WHAT YOU SHOULD DO: Look through the entries below for the string "icon", and copy each line where it is found.

SUPPLIED MATERIAL:
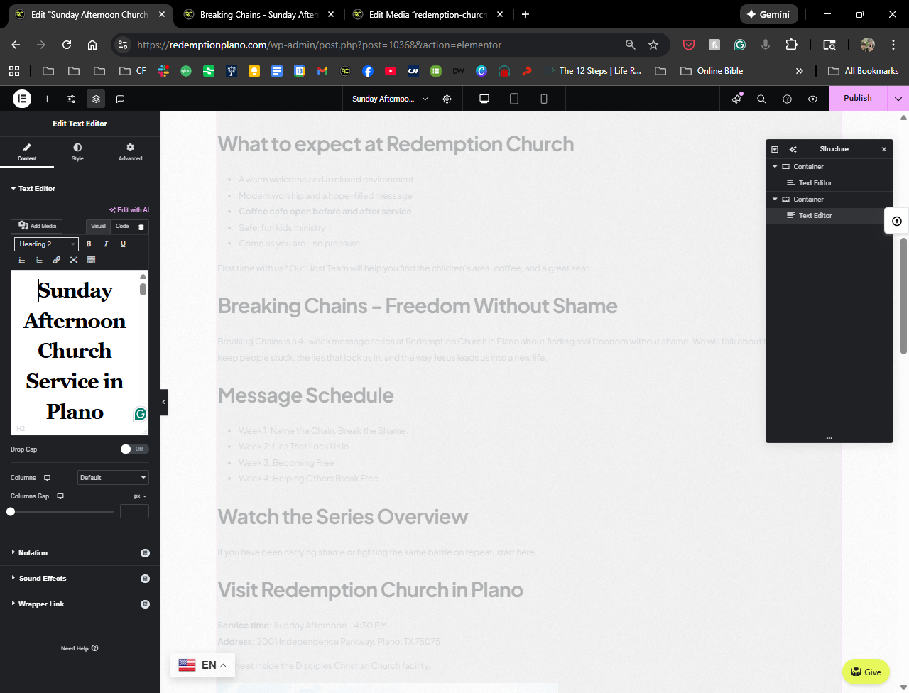Screen dimensions: 909x693
Task: Toggle the Drop Cap switch
Action: pyautogui.click(x=134, y=449)
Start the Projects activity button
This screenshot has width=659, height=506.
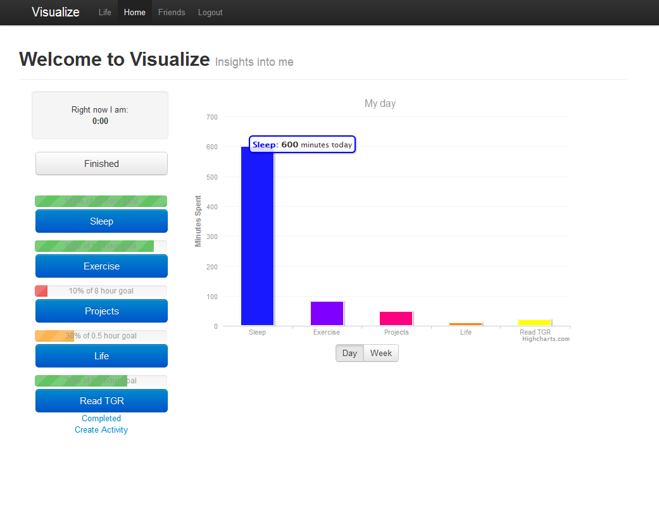click(101, 311)
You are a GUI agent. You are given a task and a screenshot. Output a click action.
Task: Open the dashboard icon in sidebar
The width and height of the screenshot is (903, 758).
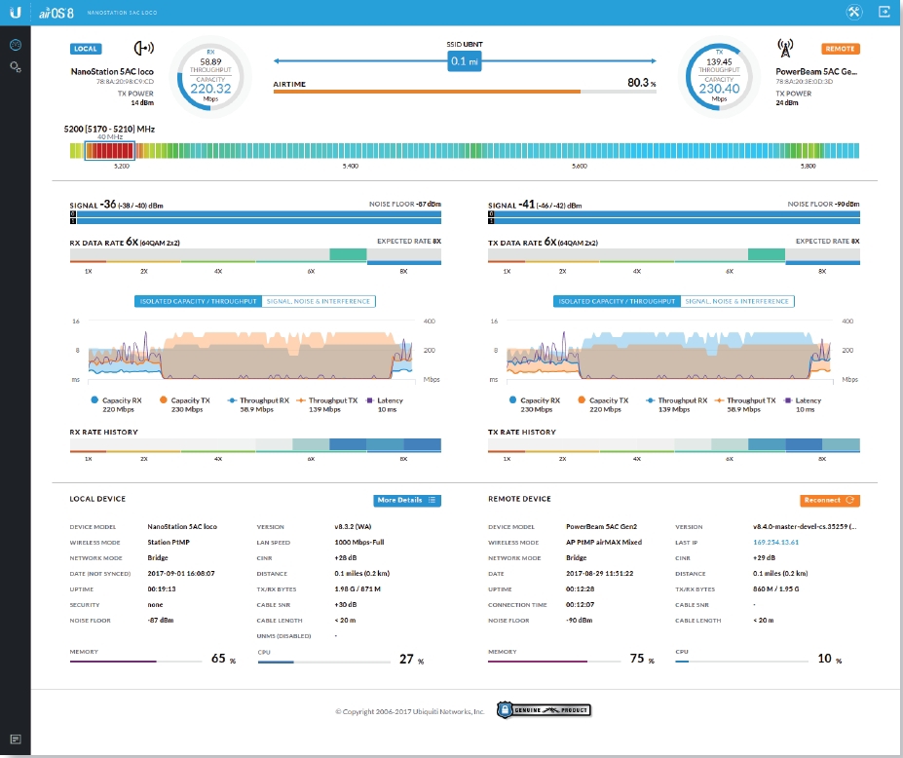(x=16, y=46)
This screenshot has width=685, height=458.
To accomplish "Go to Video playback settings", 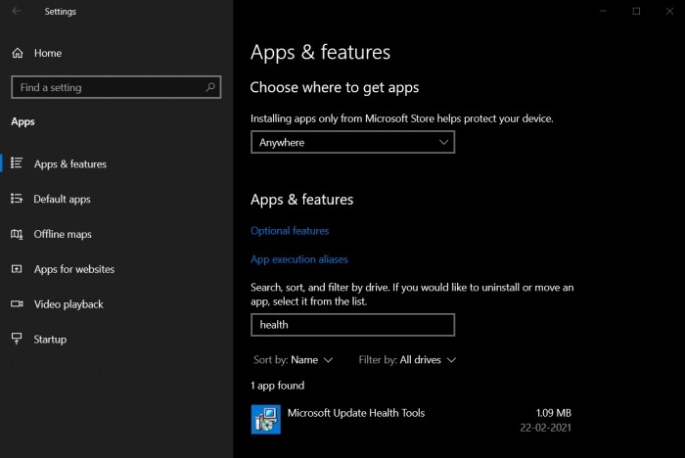I will coord(69,304).
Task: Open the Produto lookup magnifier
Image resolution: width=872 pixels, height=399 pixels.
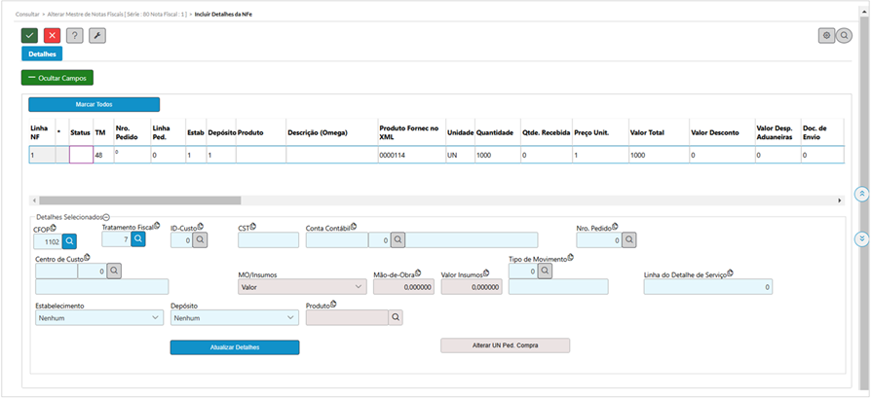Action: pyautogui.click(x=395, y=317)
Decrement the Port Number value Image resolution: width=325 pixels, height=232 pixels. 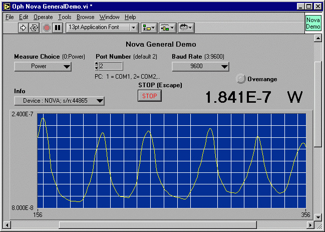tap(97, 68)
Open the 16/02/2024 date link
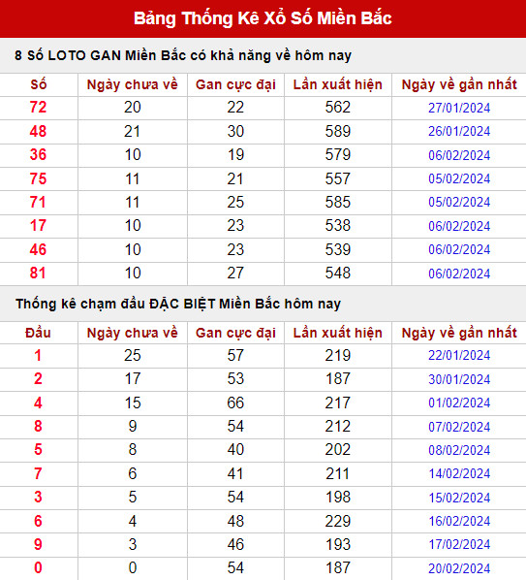526x580 pixels. point(459,521)
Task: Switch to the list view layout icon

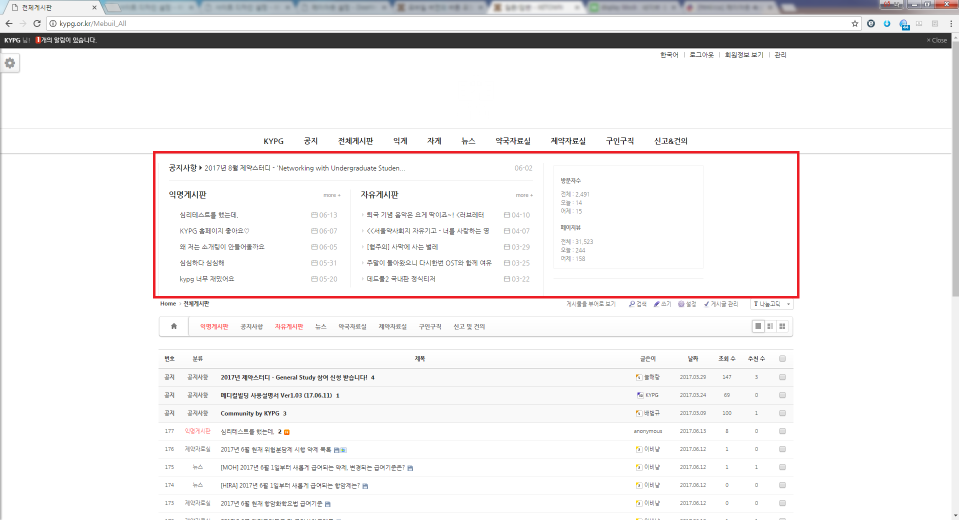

YOUR RESPONSE:
Task: Open the dashboard icon in sidebar
Task: Switch to the list view layout icon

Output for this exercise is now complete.